▶ **The task**: Give back the records in full, with every line exactly as it was.

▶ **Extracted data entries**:
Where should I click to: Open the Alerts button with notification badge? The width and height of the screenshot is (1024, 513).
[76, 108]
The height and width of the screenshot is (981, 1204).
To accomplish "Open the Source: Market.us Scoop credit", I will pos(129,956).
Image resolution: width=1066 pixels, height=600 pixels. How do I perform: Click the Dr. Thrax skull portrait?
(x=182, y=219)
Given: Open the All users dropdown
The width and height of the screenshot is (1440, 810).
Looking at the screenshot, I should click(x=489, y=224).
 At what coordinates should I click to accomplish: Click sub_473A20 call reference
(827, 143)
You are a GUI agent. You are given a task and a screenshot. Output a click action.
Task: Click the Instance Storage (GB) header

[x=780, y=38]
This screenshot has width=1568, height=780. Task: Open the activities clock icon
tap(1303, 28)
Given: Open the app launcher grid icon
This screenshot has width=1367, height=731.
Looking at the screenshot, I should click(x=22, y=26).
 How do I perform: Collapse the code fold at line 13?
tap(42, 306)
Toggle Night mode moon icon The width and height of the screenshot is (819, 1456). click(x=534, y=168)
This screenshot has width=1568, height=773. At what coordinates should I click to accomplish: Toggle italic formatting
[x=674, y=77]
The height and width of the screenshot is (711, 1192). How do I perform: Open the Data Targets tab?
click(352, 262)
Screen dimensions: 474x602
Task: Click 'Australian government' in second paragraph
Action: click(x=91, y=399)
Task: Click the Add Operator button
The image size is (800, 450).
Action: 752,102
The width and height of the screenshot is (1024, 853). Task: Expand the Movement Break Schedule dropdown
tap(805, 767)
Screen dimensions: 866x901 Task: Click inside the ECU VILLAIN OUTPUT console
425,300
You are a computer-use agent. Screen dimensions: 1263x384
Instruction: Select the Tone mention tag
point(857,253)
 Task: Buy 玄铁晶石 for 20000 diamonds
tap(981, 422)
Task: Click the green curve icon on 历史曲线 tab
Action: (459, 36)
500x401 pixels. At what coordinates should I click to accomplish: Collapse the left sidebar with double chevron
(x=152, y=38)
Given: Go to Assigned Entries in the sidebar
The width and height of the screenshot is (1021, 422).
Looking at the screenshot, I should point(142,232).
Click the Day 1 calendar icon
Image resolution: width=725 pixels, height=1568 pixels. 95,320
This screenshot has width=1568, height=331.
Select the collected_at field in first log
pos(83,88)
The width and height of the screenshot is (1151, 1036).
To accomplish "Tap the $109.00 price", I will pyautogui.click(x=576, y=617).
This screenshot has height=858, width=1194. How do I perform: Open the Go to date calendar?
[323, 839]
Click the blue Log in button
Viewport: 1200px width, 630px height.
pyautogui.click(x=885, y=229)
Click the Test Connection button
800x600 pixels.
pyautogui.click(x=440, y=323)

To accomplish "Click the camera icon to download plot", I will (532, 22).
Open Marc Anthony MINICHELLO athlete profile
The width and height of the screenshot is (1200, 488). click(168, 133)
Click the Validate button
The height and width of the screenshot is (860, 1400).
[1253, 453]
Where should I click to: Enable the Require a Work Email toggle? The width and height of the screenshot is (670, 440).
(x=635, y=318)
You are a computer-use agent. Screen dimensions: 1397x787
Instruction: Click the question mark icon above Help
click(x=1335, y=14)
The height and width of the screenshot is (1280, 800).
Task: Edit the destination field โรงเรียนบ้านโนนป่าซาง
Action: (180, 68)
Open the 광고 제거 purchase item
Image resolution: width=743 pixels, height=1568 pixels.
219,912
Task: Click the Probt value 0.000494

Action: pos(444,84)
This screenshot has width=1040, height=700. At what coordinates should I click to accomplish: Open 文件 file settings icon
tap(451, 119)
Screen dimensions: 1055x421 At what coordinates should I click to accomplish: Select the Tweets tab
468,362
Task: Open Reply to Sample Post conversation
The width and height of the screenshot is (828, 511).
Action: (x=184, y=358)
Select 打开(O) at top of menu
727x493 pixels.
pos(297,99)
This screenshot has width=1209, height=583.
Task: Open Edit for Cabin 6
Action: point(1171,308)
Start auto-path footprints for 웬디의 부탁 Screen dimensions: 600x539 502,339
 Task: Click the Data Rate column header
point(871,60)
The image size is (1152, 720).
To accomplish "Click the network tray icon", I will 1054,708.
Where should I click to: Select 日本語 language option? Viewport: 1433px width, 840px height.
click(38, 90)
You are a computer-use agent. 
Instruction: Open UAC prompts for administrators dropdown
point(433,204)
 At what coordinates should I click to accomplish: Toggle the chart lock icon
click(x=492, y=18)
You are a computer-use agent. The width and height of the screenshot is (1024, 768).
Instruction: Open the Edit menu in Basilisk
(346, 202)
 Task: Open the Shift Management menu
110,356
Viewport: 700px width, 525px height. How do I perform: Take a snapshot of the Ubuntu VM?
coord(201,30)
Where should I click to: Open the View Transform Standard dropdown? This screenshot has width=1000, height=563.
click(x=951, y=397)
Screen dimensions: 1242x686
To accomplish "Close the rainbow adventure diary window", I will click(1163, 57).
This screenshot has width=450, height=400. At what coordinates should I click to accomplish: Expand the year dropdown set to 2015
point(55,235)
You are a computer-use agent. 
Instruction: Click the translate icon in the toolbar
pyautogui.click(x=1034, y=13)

▶ **Answer to this problem**:
Where should I click to: Open the Alerts button with notification badge? The width and height of the screenshot is (1024, 513).
[76, 108]
The height and width of the screenshot is (981, 1204).
To accomplish "Open the Source: Market.us Scoop credit", I will pos(129,956).
Image resolution: width=1066 pixels, height=600 pixels. How do I perform: Click the Dr. Thrax skull portrait?
(x=182, y=219)
Given: Open the All users dropdown
The width and height of the screenshot is (1440, 810).
Looking at the screenshot, I should click(x=489, y=224).
 At what coordinates should I click to accomplish: Click sub_473A20 call reference
(827, 143)
You are a GUI agent. You are given a task and a screenshot. Output a click action.
Task: Click the Instance Storage (GB) header

[x=780, y=38]
This screenshot has width=1568, height=780. Task: Open the activities clock icon
tap(1303, 28)
Given: Open the app launcher grid icon
This screenshot has width=1367, height=731.
Looking at the screenshot, I should click(x=22, y=26).
 How do I perform: Collapse the code fold at line 13?
tap(42, 306)
Toggle Night mode moon icon The width and height of the screenshot is (819, 1456). click(x=534, y=168)
This screenshot has width=1568, height=773. At what coordinates should I click to accomplish: Toggle italic formatting
[x=674, y=77]
The height and width of the screenshot is (711, 1192). How do I perform: Open the Data Targets tab?
click(352, 262)
Screen dimensions: 474x602
Task: Click 'Australian government' in second paragraph
Action: click(x=91, y=399)
Task: Click the Add Operator button
The image size is (800, 450).
Action: 752,102
The width and height of the screenshot is (1024, 853). Task: Expand the Movement Break Schedule dropdown
tap(805, 767)
Screen dimensions: 866x901 Task: Click inside the ECU VILLAIN OUTPUT console
425,300
You are a computer-use agent. Screen dimensions: 1263x384
Instruction: Select the Tone mention tag
point(857,253)
 Task: Buy 玄铁晶石 for 20000 diamonds
tap(981, 422)
Task: Click the green curve icon on 历史曲线 tab
Action: (459, 36)
500x401 pixels. At what coordinates should I click to accomplish: Collapse the left sidebar with double chevron
(x=152, y=38)
Given: Go to Assigned Entries in the sidebar
The width and height of the screenshot is (1021, 422).
Looking at the screenshot, I should point(142,232).
Click the Day 1 calendar icon
Image resolution: width=725 pixels, height=1568 pixels. 95,320
This screenshot has width=1568, height=331.
Select the collected_at field in first log
pos(83,88)
The width and height of the screenshot is (1151, 1036).
To accomplish "Tap the $109.00 price", I will pyautogui.click(x=576, y=617).
This screenshot has height=858, width=1194. How do I perform: Open the Go to date calendar?
[323, 839]
Click the blue Log in button
Viewport: 1200px width, 630px height.
pyautogui.click(x=885, y=229)
Click the Test Connection button
800x600 pixels.
pyautogui.click(x=440, y=323)

To accomplish "Click the camera icon to download plot", I will (532, 22).
Open Marc Anthony MINICHELLO athlete profile
The width and height of the screenshot is (1200, 488). click(168, 133)
Click the Validate button
The height and width of the screenshot is (860, 1400).
[1253, 453]
Where should I click to: Enable the Require a Work Email toggle? The width and height of the screenshot is (670, 440).
(x=635, y=318)
You are a computer-use agent. Screen dimensions: 1397x787
Instruction: Click the question mark icon above Help
click(x=1335, y=14)
The height and width of the screenshot is (1280, 800).
Task: Edit the destination field โรงเรียนบ้านโนนป่าซาง
Action: (180, 68)
Open the 광고 제거 purchase item
Image resolution: width=743 pixels, height=1568 pixels.
219,912
Task: Click the Probt value 0.000494

Action: pos(444,84)
This screenshot has width=1040, height=700. At what coordinates should I click to accomplish: Open 文件 file settings icon
tap(451, 119)
Screen dimensions: 1055x421 At what coordinates should I click to accomplish: Select the Tweets tab
468,362
Task: Open Reply to Sample Post conversation
The width and height of the screenshot is (828, 511).
Action: (x=184, y=358)
Select 打开(O) at top of menu
727x493 pixels.
pos(297,99)
This screenshot has width=1209, height=583.
Task: Open Edit for Cabin 6
Action: point(1171,308)
Start auto-path footprints for 웬디의 부탁 Screen dimensions: 600x539 502,339
 Task: Click the Data Rate column header
point(871,60)
The image size is (1152, 720).
To accomplish "Click the network tray icon", I will 1054,708.
Where should I click to: Select 日本語 language option? Viewport: 1433px width, 840px height.
click(38, 90)
You are a computer-use agent. 
Instruction: Open UAC prompts for administrators dropdown
point(433,204)
 At what coordinates should I click to accomplish: Toggle the chart lock icon
click(x=492, y=18)
You are a computer-use agent. The width and height of the screenshot is (1024, 768).
Instruction: Open the Edit menu in Basilisk
(346, 202)
 Task: Open the Shift Management menu
110,356
Viewport: 700px width, 525px height. How do I perform: Take a snapshot of the Ubuntu VM?
coord(201,30)
Where should I click to: Open the View Transform Standard dropdown? This screenshot has width=1000, height=563.
click(x=951, y=397)
Screen dimensions: 1242x686
To accomplish "Close the rainbow adventure diary window", I will click(1163, 57).
This screenshot has width=450, height=400. At what coordinates should I click to accomplish: Expand the year dropdown set to 2015
point(55,235)
You are a computer-use agent. 
Instruction: Click the translate icon in the toolbar
pyautogui.click(x=1034, y=13)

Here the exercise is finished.